Earlier this morning Google let loose the schedule for the upcoming Google I/O annual developers conference, which takes place in just a few weeks and starts the morning of May 28th with the keynote speech at 9:30 am PST. The schedule has a whole list of stuff to expect from the event, some of it rather interesting. While there is no way of really knowing what to expect from the keynote, the schedule does list tons of information about other sessions so there are already a few things to look forward to. Here’s what to expect so far based on the schedule.
A session was spotted in regards to something happening from Google’s ATAP division, and although the specifics of the details are unknown, there is at least one good piece of information which is rather exciting. Consumers can expect to seem some new and intriguing wearables coming from ATAP this year, or at least being shown off at the event as they mention this in the session description. In addition to the news from ATAP, Android M could very well get an appearance at the event as a mention of the next version of Android was spotted within the description of the Android for Work session. This could mean that Google’s plans for Android M will be of a minor set compared to what we saw in the jump from Kit Kat to Lollipop, so perhaps Android M will be a slight update from Lollipop with some focus on integration of Android for Work.

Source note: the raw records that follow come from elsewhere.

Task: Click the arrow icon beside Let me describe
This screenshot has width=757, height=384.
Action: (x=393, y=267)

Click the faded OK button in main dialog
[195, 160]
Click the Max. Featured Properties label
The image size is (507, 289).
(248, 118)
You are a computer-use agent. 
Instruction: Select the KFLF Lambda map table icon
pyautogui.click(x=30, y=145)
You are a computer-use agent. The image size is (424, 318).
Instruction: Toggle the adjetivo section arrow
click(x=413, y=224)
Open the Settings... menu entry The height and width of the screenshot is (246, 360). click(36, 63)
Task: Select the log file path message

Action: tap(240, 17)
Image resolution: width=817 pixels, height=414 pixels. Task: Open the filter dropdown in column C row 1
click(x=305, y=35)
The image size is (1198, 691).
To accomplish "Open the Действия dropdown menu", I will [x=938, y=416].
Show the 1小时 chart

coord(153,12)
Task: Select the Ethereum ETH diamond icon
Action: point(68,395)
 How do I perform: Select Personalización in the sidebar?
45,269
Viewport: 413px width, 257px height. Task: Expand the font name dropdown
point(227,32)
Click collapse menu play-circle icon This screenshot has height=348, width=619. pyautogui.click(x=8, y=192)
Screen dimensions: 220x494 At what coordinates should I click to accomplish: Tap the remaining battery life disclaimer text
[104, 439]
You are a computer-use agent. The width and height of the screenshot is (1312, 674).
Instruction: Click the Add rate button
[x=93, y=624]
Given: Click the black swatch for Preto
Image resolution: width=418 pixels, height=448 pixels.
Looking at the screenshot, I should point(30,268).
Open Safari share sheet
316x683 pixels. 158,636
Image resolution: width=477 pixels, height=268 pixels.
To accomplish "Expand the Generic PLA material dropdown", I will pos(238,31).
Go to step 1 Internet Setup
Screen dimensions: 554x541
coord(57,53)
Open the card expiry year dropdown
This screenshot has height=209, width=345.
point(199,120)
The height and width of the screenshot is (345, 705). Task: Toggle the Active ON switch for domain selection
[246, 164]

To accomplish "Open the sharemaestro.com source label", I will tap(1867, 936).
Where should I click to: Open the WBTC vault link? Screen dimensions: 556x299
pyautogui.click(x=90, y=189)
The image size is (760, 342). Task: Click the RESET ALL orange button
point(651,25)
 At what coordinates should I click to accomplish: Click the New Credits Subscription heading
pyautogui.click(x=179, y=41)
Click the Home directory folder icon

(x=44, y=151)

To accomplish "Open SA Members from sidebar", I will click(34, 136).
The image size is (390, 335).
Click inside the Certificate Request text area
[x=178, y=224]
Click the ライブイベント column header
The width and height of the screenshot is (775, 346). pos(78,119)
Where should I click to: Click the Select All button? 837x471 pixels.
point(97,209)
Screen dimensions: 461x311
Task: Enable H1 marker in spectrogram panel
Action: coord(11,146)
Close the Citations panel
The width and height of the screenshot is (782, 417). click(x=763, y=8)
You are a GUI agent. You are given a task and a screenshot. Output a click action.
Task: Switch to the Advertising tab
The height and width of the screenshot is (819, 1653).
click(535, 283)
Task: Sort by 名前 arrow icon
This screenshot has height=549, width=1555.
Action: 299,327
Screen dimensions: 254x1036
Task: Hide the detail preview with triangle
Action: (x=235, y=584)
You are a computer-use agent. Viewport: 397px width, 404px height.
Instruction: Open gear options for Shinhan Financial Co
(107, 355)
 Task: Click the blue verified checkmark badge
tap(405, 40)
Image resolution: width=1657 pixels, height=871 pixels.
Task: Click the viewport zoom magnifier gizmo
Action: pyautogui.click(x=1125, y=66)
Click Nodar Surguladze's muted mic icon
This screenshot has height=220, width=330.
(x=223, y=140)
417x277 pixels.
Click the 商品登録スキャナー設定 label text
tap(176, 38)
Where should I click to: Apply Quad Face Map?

Google will be placing focus on some new Android features this year. A previously announced “Nearby” functionality which was first noticed around June of last year may end up being discussed at I/O in the next few weeks in a session called Proximity Based Communication. While it isn’t mentioned at all in the description, the title of the session is ripe for a talk on Nearby. Google will also be putting more focus on Android voice capabilities with a new upcoming function called Voice Access. Voice Access will be a new feature that developers can work into their apps allowing users to control apps with nothing more than their voice, something which could really make it possible to use Android on a hands-free level completely.
Virtual Reality is going to get some talk time at this year’s event. With Cardboard being introduced last year and Google putting some work into a new initiative called Works With Google Cardboard, we could hear a little bit about that in the “Explore Virtual Reality” session. Google is also poised to show off some more stuff, or at least discuss some new changes with Google Could Messaging in the Google Cloud Messaging 3.0 session. There will also be some more focus on games this year, with a session on “Gaming on Android TV,” as well as a session on Google Cast enabled games in a session called “Designing Games for Google Cast.” The Android TV session will be about how developers can easily adapt their games for the Android TV platform, while the Google Cast session will include discussions about which SDK is best suited for a particular game as well as talking points on designing Google Cast games for a multi-screen format. This could mean that we’ll start to see multi-screen Chromecast games this year.
Google is also set to discuss the advancements of what’s happening with Nest, the company who makes the smart learning thermostats. The session for Nest will discuss details about the works with Nest developer program so there could be some talk about new products which will gain compatibility with the set of Nest Products. Lastly, expect there to be plenty of things based on Material Design at Google I/O this year, as Google only officially unveiled material design last Fall when they announced Android Lollipop, which was months after Google I/O 2014. There are at least a few sessions relating to material design, including sessions called “Material Design Year One,” “Material Now,” and “Bringing Material Design To Life On Android.” There will be lots to see and do at Google I/O as there is every year, but perhaps the most exciting things will come in the days and weeks following the event when we start to things that were discussed getting implemented.